Convert the items below into a numbered list, omitting any blank lines.

/---

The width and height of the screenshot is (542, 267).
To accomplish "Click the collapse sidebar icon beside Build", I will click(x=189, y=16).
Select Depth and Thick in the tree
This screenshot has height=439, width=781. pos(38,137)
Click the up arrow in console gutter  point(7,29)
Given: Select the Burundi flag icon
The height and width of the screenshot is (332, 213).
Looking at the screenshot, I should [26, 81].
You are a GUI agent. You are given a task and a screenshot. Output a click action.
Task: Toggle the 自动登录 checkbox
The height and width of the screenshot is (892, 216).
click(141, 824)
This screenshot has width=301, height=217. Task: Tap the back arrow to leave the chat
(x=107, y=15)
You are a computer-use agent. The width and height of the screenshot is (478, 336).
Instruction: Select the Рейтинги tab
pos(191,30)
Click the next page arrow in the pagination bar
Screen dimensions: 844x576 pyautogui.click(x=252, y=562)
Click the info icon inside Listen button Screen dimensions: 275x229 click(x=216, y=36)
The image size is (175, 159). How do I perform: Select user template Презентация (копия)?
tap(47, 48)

\---

— Answer to this exercise —
1. The width and height of the screenshot is (542, 267).
2. To accomplish "Click the collapse sidebar icon beside Build", I will click(x=189, y=16).
3. Select Depth and Thick in the tree
4. This screenshot has height=439, width=781. pos(38,137)
5. Click the up arrow in console gutter  point(7,29)
6. Given: Select the Burundi flag icon
7. The height and width of the screenshot is (332, 213).
8. Looking at the screenshot, I should [26, 81].
9. You are a GUI agent. You are given a task and a screenshot. Output a click action.
10. Task: Toggle the 自动登录 checkbox
11. The height and width of the screenshot is (892, 216).
12. click(141, 824)
13. This screenshot has width=301, height=217. Task: Tap the back arrow to leave the chat
14. (x=107, y=15)
15. You are a computer-use agent. The width and height of the screenshot is (478, 336).
16. Instruction: Select the Рейтинги tab
17. pos(191,30)
18. Click the next page arrow in the pagination bar
19. Screen dimensions: 844x576 pyautogui.click(x=252, y=562)
20. Click the info icon inside Listen button Screen dimensions: 275x229 click(x=216, y=36)
21. The image size is (175, 159). How do I perform: Select user template Презентация (копия)?
22. tap(47, 48)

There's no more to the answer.